The regulatory assets included in the table above are being recovered in retail rates and are supported by written rate orders. The recovery period for regulatory assets varies based on the nature of the costs.  All regulatory assets are earning a return, except for income taxes, nuclear plant dismantling costs, and pension and postretirement medical costs.  Other deferred charges – regulatory are supported by PSB-approved accounting orders or approved cost recovery methodologies, allowing cost deferral until recovery in a future rate proceeding.  Most items listed in other deferred credits - regulatory are being amortized for periods ranging from two to three years.  Pursuant to PSB-approved rate orders, when a regulatory asset or liability is fully amortized, the corresponding rate revenue shall be booked as a reverse amortization in an opposing regulatory liability or asset account.

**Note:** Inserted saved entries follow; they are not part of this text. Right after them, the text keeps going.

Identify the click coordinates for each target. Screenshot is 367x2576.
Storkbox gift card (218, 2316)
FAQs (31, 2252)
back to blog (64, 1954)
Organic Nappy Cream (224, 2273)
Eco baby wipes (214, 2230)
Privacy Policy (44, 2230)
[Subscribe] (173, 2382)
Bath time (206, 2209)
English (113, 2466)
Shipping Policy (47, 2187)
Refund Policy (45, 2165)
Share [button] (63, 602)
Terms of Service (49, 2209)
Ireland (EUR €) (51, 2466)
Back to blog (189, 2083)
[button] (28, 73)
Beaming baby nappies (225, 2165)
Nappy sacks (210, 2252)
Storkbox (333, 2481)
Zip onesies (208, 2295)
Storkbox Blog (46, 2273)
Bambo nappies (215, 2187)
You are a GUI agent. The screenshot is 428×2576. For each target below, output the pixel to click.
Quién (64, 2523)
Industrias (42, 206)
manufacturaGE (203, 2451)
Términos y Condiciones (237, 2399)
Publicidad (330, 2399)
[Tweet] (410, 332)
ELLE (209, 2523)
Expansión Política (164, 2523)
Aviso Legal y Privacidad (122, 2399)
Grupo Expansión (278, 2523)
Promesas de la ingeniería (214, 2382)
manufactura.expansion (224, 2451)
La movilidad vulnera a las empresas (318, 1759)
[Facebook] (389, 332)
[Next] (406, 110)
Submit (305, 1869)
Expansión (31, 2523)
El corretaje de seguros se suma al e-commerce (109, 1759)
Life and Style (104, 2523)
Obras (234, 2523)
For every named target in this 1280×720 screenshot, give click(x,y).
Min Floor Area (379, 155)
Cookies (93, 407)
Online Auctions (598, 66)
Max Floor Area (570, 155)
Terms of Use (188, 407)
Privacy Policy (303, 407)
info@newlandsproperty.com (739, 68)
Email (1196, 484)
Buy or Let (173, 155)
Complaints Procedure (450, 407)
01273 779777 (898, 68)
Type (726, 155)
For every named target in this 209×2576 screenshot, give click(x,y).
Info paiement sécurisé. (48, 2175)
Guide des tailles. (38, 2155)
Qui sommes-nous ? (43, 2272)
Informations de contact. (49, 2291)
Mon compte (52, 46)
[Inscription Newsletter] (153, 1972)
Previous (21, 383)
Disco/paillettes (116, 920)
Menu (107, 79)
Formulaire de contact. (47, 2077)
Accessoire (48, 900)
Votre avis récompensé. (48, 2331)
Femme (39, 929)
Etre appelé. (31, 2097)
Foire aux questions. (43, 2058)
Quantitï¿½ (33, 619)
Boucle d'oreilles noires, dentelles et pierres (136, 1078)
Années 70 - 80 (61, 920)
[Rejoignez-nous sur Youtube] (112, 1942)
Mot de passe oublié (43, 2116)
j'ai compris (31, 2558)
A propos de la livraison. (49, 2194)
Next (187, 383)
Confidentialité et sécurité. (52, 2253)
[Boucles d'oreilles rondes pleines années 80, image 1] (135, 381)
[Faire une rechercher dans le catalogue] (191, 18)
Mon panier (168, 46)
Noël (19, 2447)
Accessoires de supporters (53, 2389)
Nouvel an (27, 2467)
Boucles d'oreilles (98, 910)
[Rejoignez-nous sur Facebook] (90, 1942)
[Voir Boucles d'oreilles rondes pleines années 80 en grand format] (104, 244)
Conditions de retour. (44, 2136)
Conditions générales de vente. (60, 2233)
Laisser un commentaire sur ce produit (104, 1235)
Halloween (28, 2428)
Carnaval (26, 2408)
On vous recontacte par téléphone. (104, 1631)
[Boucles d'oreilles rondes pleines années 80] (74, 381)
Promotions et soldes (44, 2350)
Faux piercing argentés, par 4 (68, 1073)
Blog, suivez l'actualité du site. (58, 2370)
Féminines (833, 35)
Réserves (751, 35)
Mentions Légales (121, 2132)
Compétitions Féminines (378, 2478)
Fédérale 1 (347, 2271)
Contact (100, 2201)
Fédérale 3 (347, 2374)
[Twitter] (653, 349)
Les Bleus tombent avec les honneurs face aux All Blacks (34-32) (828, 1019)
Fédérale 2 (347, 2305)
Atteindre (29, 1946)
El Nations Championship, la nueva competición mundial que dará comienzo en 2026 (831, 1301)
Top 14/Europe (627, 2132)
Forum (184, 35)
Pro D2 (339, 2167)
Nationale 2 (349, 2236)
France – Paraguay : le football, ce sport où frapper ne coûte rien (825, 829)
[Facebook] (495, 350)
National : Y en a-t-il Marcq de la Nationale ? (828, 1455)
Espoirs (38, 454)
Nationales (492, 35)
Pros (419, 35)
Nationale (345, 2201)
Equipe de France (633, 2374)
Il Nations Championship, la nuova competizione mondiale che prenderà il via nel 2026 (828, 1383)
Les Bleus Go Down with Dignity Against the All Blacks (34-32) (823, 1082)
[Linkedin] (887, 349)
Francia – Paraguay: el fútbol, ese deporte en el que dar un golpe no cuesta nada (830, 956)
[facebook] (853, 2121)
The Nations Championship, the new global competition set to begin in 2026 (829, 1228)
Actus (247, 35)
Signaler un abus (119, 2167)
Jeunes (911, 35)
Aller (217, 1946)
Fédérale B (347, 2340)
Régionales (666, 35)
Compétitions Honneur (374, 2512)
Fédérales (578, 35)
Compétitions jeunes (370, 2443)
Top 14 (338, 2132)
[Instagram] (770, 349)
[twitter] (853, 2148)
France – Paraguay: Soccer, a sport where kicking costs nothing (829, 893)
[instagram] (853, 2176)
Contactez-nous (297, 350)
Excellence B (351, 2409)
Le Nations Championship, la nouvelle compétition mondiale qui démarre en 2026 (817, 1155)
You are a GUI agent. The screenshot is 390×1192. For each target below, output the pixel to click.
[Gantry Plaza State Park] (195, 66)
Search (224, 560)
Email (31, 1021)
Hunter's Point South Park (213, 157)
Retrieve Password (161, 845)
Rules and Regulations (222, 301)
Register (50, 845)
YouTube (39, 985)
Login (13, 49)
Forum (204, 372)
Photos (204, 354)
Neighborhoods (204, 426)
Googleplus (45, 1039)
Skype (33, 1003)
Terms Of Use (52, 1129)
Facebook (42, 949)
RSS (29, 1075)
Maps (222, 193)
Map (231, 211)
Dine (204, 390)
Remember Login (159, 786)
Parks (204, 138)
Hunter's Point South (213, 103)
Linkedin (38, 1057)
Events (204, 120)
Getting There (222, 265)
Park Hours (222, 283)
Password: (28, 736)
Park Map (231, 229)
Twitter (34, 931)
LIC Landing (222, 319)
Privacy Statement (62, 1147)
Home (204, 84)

Regulatory assets for pension and postretirement medical costs are discussed in Note 12 - Pension and Postretirement Medical Benefits.  Regulatory assets for nuclear plant dismantling costs are related to our equity interests in Maine Yankee, Connecticut Yankee and Yankee Atomic which are described in Note 4 - Investments in Affiliates.  Power-related derivatives are discussed in more detail in Note 6 - Fair Value.

NOTE 10 - POWER-RELATED DERIVATIVES
We are exposed to certain risks in managing our power supply resources to serve our customers, and we use derivative financial instruments to manage those risks.  The primary risk managed by using derivative financial instruments is commodity price risk.  Currently, our power supply forecast shows energy purchase and production amounts in excess of our load requirements through 2011.  Because of this projected power surplus, we entered into one forward power sale contract for 2011.  This forward sale was initially structured as a physical sale of excess power.  In January 2011 the sale contract was renegotiated as a rate swap that settles financially.  We have concluded that neither the original physical sale nor the subsequent rate swap contract is a derivative, since a notional amount does not exist under the terms of either contract.

On occasion, we will forecast a temporary power supply shortage such as when Vermont Yankee becomes unavailable.  We typically enter into short-term forward power purchase contracts to cover a portion of these expected power supply shortages, which helps to reduce price volatility in our net power costs.  In July 2011, we entered into a contract for the 2011 Vermont Yankee refueling outage.  Our power supply forecast shows that in March 2012, when our long-term contract with Vermont Yankee expires, our load requirements will begin to exceed the level of energy we currently purchase and produce.  In July 2011, we entered into a contract for the Vermont Yankee refueling outage that is scheduled to begin in October 2011.  We also entered into two contracts that will fill power supply shortages expected between April and December 2012.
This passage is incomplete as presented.